» **PAGE TEXT**:
++++

- Participating broadcaster: ARD – Nord- und Westdeutscher Rundfunkverband [de] (NWRV)
- Country: Germany
- Selection process: Schlager 1958
- Selection date: 20 January 1958

Competing entry
- Song: "Für zwei Groschen Musik"
- Artist: Margot Hielscher
- Songwriters: Friedrich Meyer; Fred Rauch; Walter Brandin;

Placement
- Final result: 7th, 5 votes

Participation chronology

= Germany in the Eurovision Song Contest 1958 =

Germany was represented at the Eurovision Song Contest 1958 with the song "Für zwei Groschen Musik", composed by Friedrich Meyer, with lyrics by Fred Rauch and Walter Brandin, and performed by Margot Hielscher. The German participating broadcaster on behalf of ARD, Nord- und Westdeutscher Rundfunkverband (NWRV), selected their entry through a national final. This was Hielscher's second consecutive Eurovision appearance for Germany.

++++

» **SUPPLIED MATERIAL**:

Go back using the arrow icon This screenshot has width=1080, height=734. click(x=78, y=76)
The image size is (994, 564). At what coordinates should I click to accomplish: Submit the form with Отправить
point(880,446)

++++

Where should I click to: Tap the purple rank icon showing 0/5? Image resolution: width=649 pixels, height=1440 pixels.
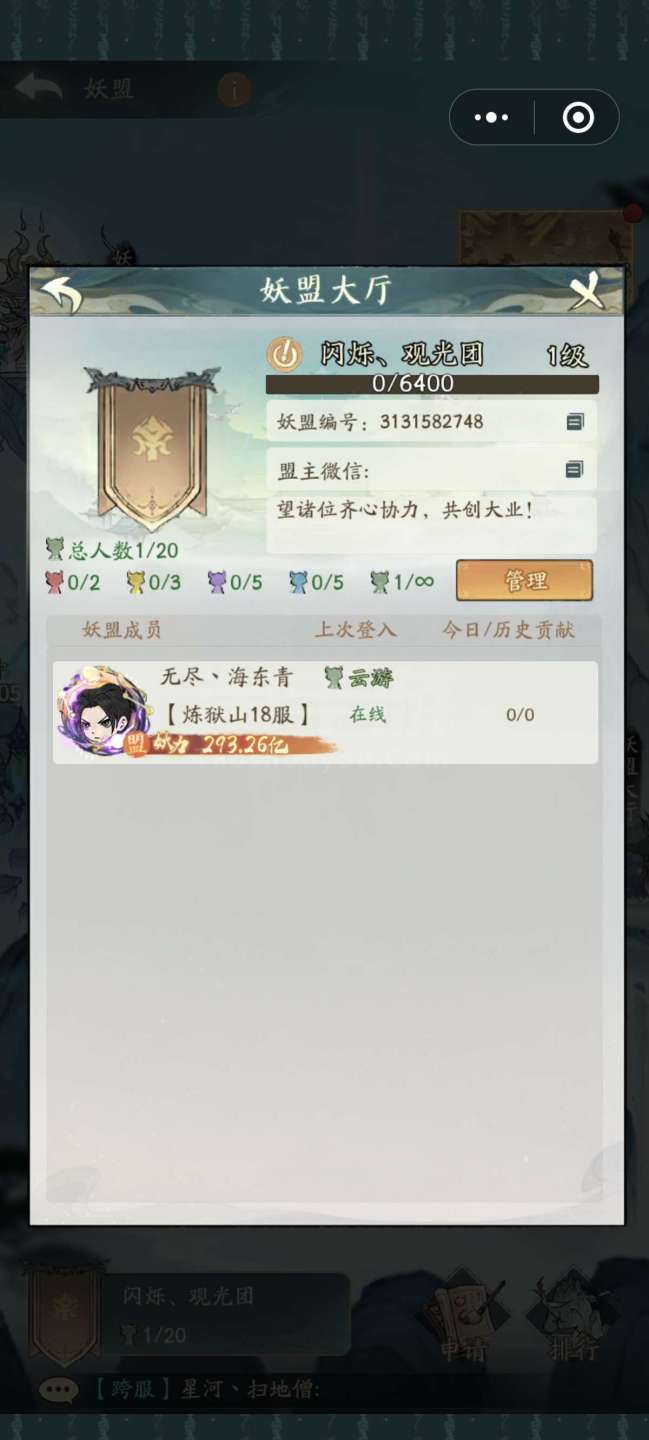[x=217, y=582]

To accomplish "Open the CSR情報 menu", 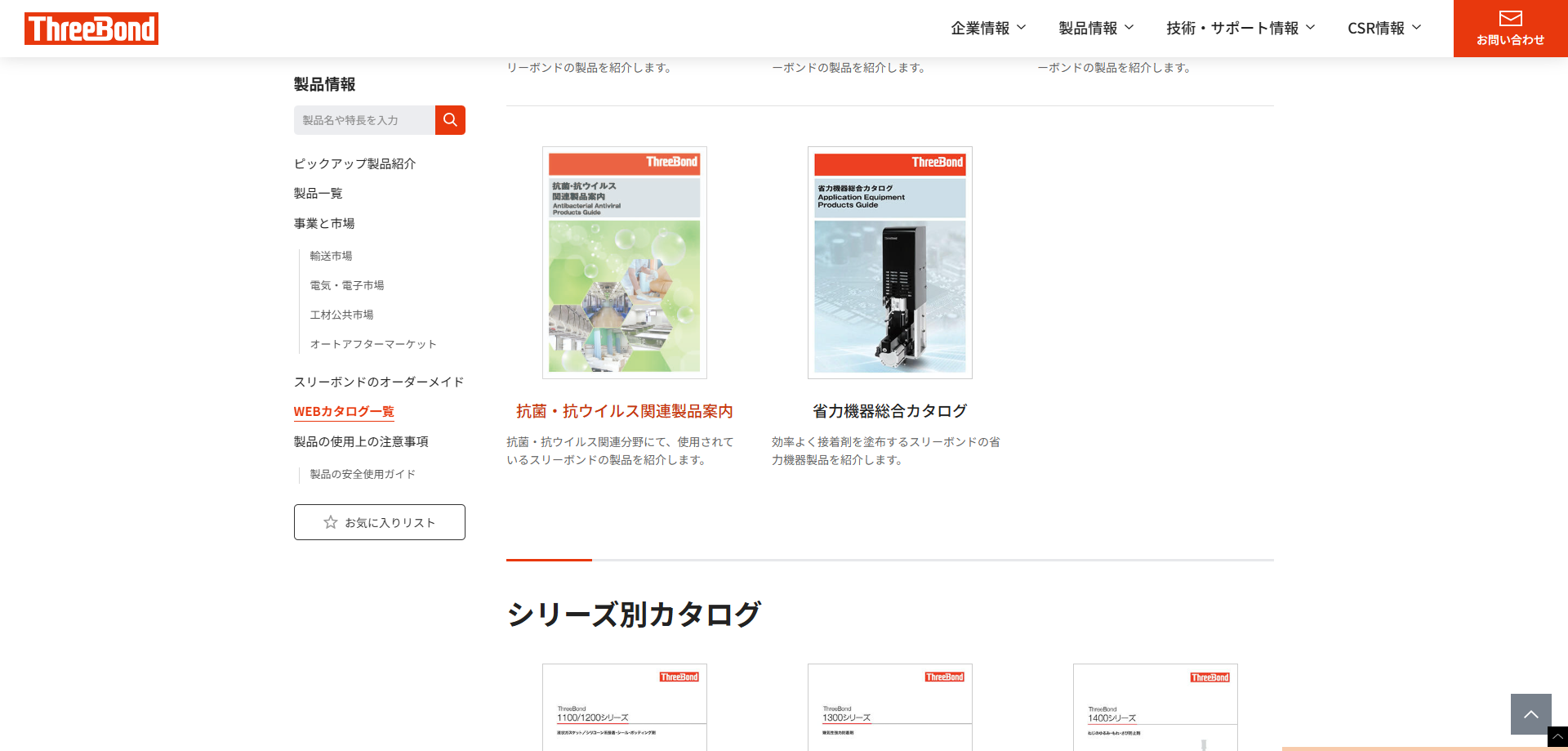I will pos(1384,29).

++++

» **REQUIREMENTS**:
[A] According to the page text about Germany at the Eurovision Song Contest 1958, who composed "Für zwei Groschen Musik"?
[B] Find every line in the rows that contains the string "height" and copy each one.

» **TASK-BY-TASK RESULTS**:
[A] Friedrich Meyer

[B]
Go back using the arrow icon This screenshot has width=1080, height=734. click(x=78, y=76)
Where should I click to: Tap the purple rank icon showing 0/5? Image resolution: width=649 pixels, height=1440 pixels.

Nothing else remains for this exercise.